# SHORT PROBLEM:
Substitute "screen-control agent" for "computer-use agent" in everything from the line containing "How do I perform: Click" down to the end of the records, and reproduce those lines otherwise unchanged. Leave the pictures out of your answer.

# ENTRIES:
##############################
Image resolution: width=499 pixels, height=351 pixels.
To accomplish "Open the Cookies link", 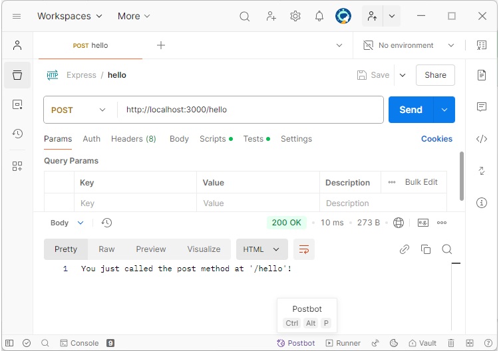I will coord(436,139).
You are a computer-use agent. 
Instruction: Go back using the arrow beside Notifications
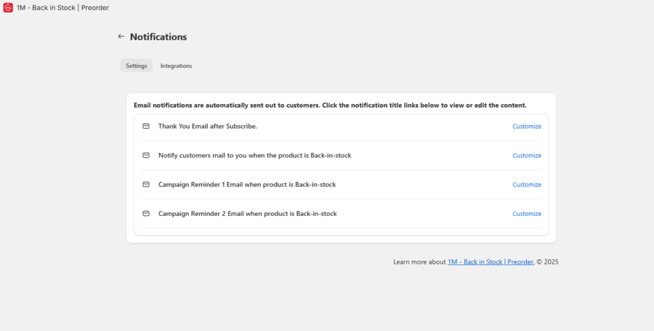(121, 36)

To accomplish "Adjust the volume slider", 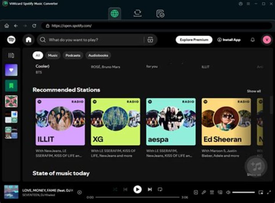I will [243, 192].
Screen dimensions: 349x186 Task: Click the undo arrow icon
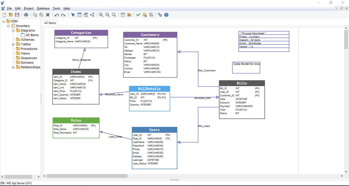[57, 15]
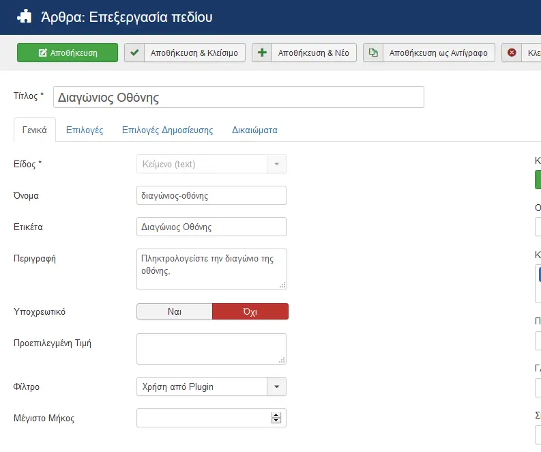Expand the Φίλτρο dropdown arrow
Image resolution: width=541 pixels, height=452 pixels.
pos(276,386)
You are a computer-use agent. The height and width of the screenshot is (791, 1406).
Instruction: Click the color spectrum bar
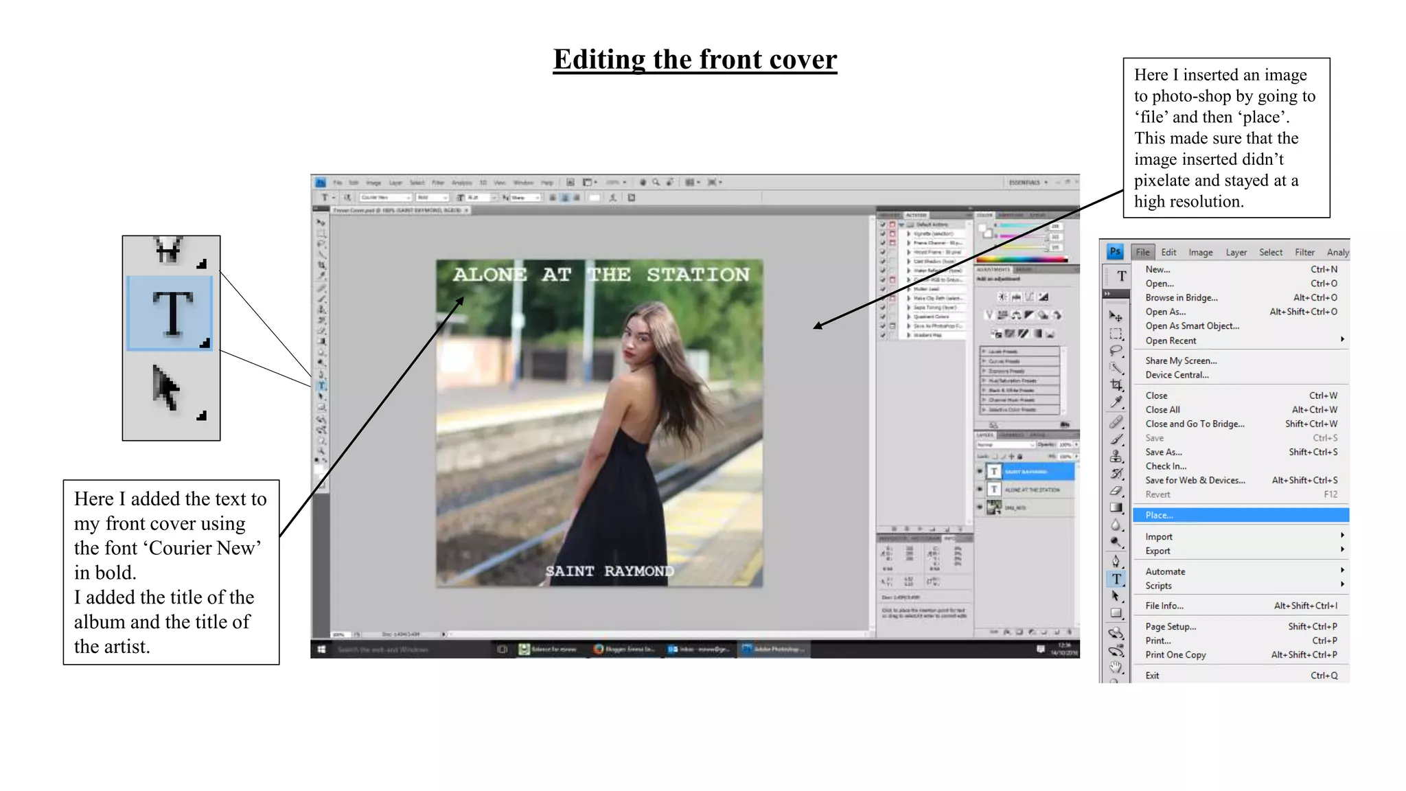(1022, 260)
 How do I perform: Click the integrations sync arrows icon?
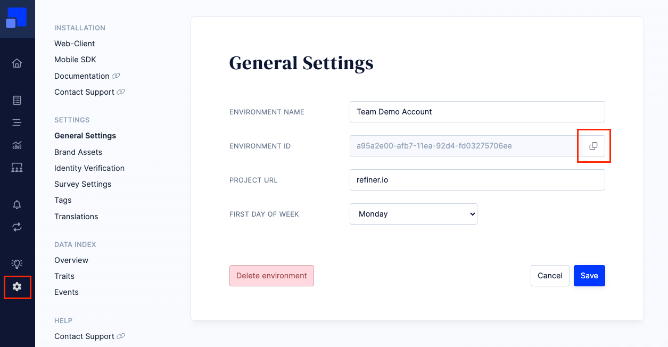pos(17,227)
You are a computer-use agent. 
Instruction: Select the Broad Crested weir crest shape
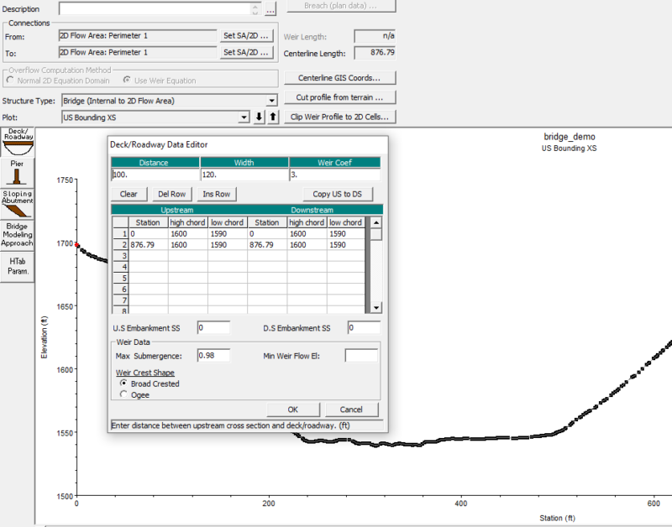[124, 384]
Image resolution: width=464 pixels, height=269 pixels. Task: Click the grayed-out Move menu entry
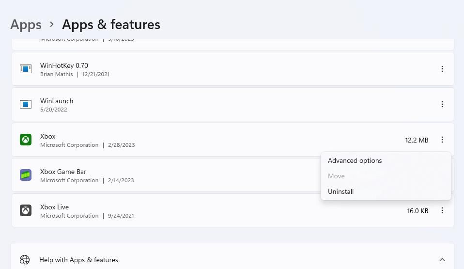click(x=336, y=176)
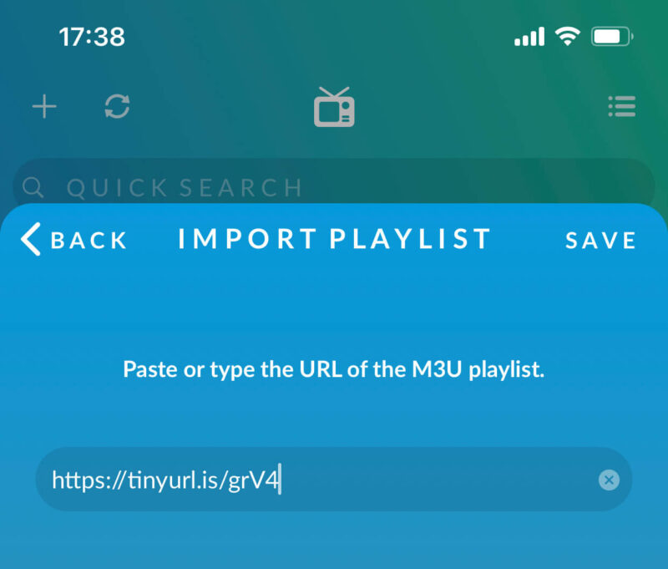Select the IMPORT PLAYLIST title text

point(332,240)
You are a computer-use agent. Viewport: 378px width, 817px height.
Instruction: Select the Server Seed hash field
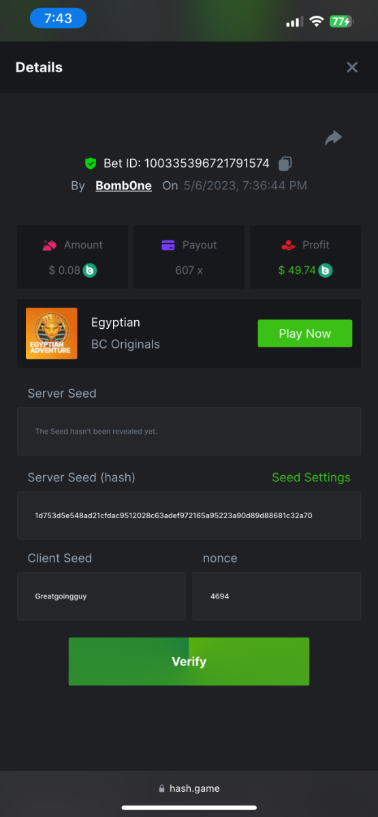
##############################
# SOLVED PROBLEM:
 How do I perform: Click the integrations sync arrows icon?
pos(17,227)
You are a screen-control agent. 
Instruction: Select the Broad Crested weir crest shape
[124, 384]
Image resolution: width=464 pixels, height=269 pixels. Task: Click the grayed-out Move menu entry
click(x=336, y=176)
Select the IMPORT PLAYLIST title text

point(332,240)
You are a screen-control agent. Viewport: 378px width, 817px height.
Instruction: Select the Server Seed hash field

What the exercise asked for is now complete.